My first day learning how to drive was beyond challenging. I questioned if stick “really was for me.” I killed the car (the entire car turns off with the wrong balance of clutch and gas, and needs the key turned over to restart) over 20 times in an hour. It sucked!

Then in my next outing I lowered the number to about 15 times that my car died. As we proceeded to graduate from the neighborhood, into bigger roads, I lowered my kill count to about 3 on average. I could finally start the car easily from a stop, but needed some intense focus in order to get going off a hill from a stop, and even still rolled backwards a bit.

I had to motion so many cars around me, as I frantically restarted the engine of the car, over and over again, after jerking to stop when I hadn’t balanced my clutch and gas. I was so nervous when driving by other people, or through intersections.

“Only those who dare to fail greatly can ever achieve greatly.” - Robert F. Kennedy

At one point I was turning around in a local cul-de-sac, and I slowed down without down shifting, which caused my engine to die, and to my embarrassment to fly. A few people my age were right there watching. I tried to pretend I was parked, but clearly my car had just died (which is very funny now, but at the time I was so frustrated to have killed my car and have to restart with an audience.) They had no idea how hard I was trying to drive this car.

It freaking sucked being a beginner. Over and over again, I wasn’t sure if I would be able to get it to go. I was far from confident in my ability, and doubted if it was worth it to learn how to drive this car. I am so glad I did. I am a better driver because I learned to drive stick. There is now an irreplaceable confidence that comes from mastering a skill I started to fear I never would.

Driving stick has forced me to focus on myself as a driver. I have to be spot on with my reaction and movement in order to get my car to start and get into the right gear. After a few months of driving stick I was really been enabled to grab ahold of my own driving and feel empowered in my ability. I have be very aware of the cars around me, and dictate my stops and speeds even more in advance because I am considering my gears.

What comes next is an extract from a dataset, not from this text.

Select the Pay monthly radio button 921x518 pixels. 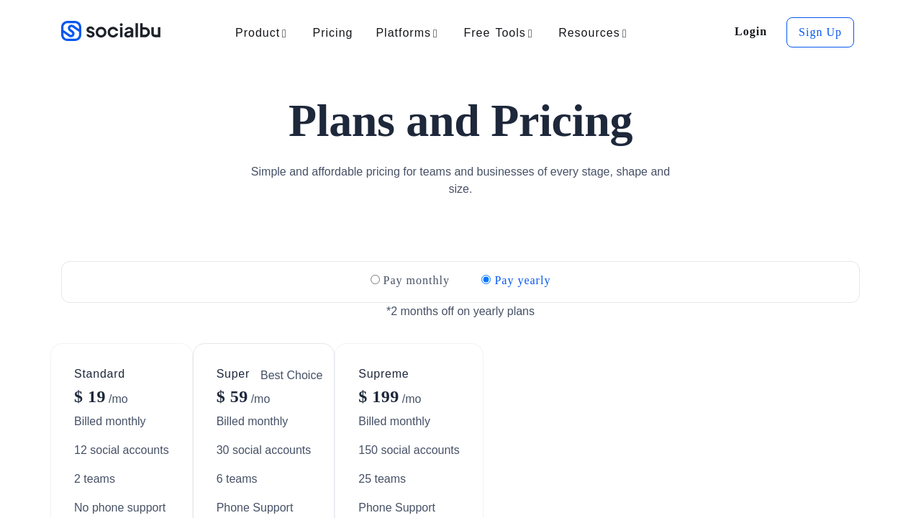coord(375,280)
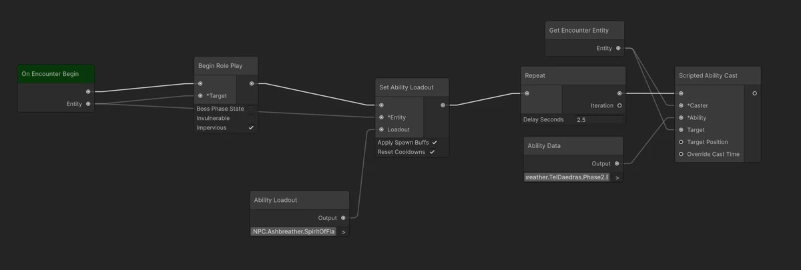Enable the Boss Phase State checkbox

tap(251, 109)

Eventually I was beginning to feel confident in my ability to drive my new stick. As I invited my sister and friends to ride with me I was feeling capable to drive them farther then the neighborhood.

It took so much frustration to get this car to work for me. It takes a “feeling” for the clutch and gas to balance in order get the car moving. I didn’t have this feeling naturally. It wasn’t just “press a button and go,” it took practice and skill gain. It took getting comfortable in my own capacity to master the driving.

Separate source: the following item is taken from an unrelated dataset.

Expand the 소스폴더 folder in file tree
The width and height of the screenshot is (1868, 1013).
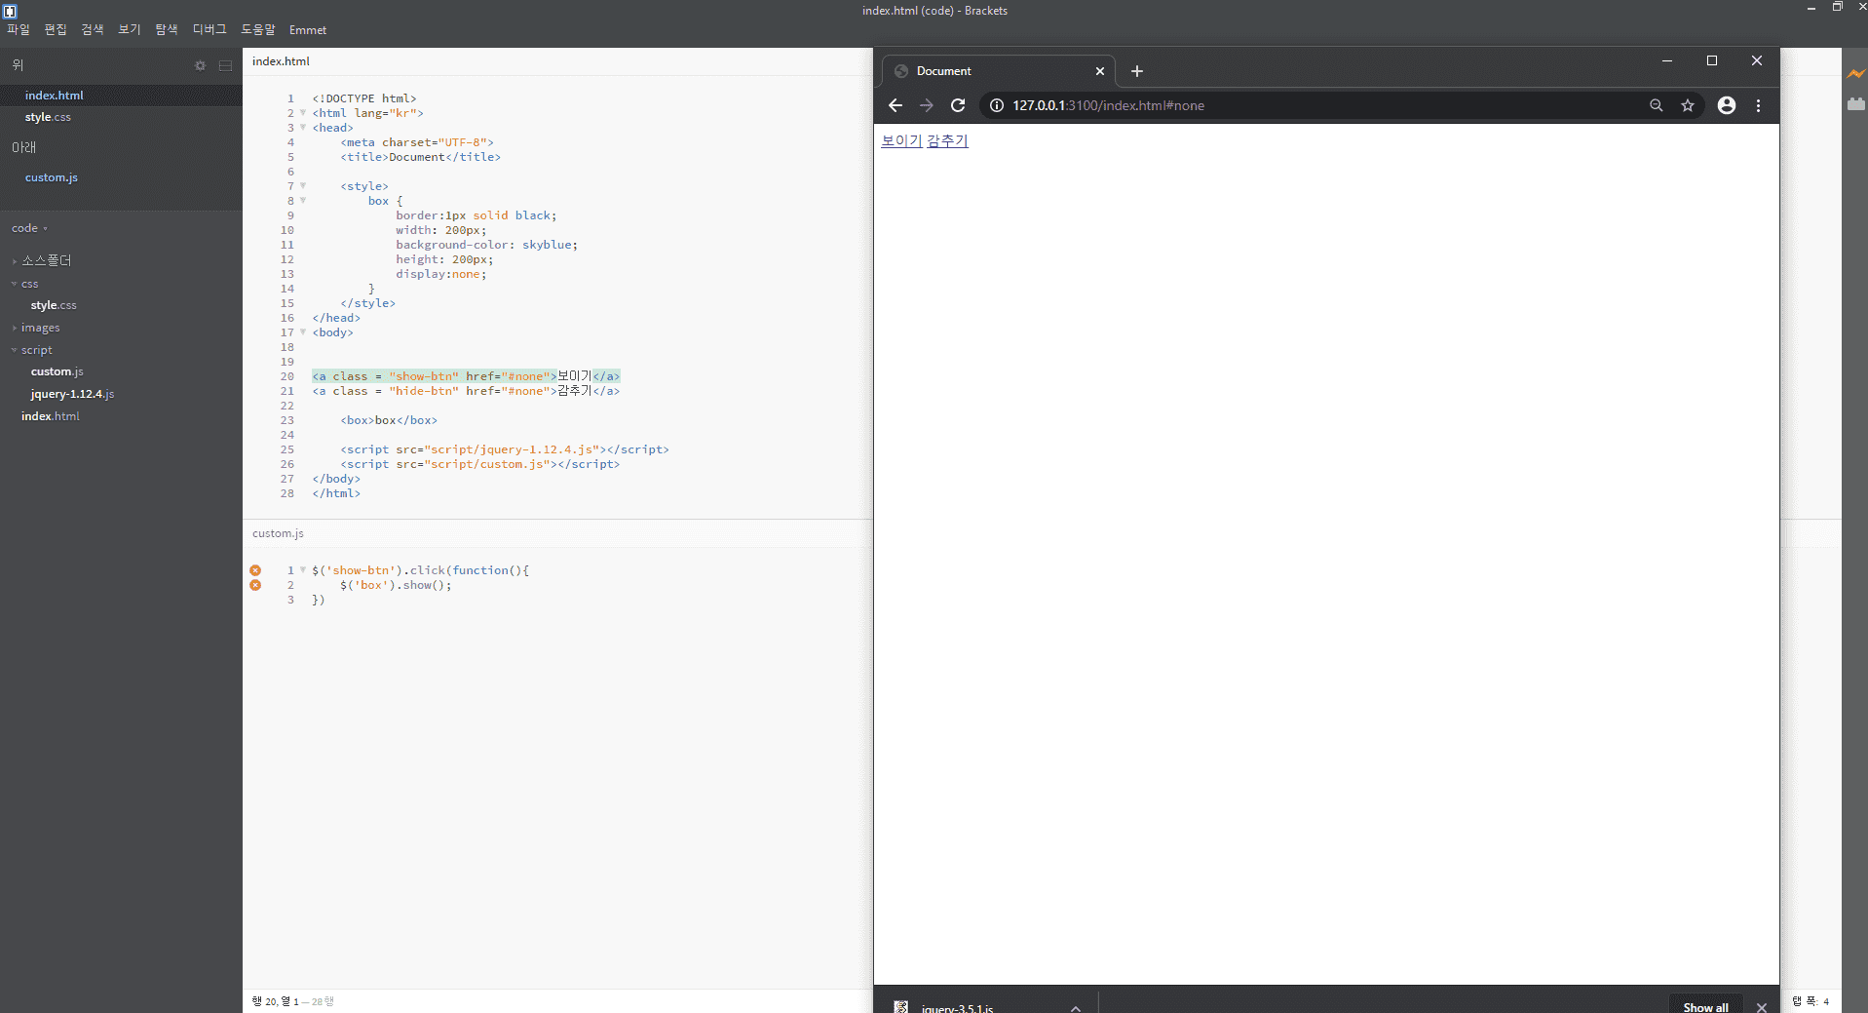[46, 260]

I also had to learn how to react to dying and create quick recovery. With 10 cars lined up behind me, my car dying is treated with angry honks and other cars passing me, to which I have to snap into action and get my car started and re-try to get the feeling of it going. I have realized how much better I react under this pressure versus when I take my time to get the car out of the driveway. This pressure has shown me my capabilities when intensity is present, while when I move at my own pace I leave a bit more room for error. This was also great practice for my athletics when I am under pressure to perform. The more confident I become in my abilities the better my reaction is. When it comes down to it, I will get this car going.

I can happily say that I plan to continue to drive manual cars, and prefer them now. I appreciative the opportunity to fail and persevere into a state where I am now a better stick shift driver. For me this is great practice as an athlete and professional to encounter the struggle and frustration, and then to get on the other side of that. To work my mind to focus, react, persevere, and grow through over coming the challenge of learning a new skill.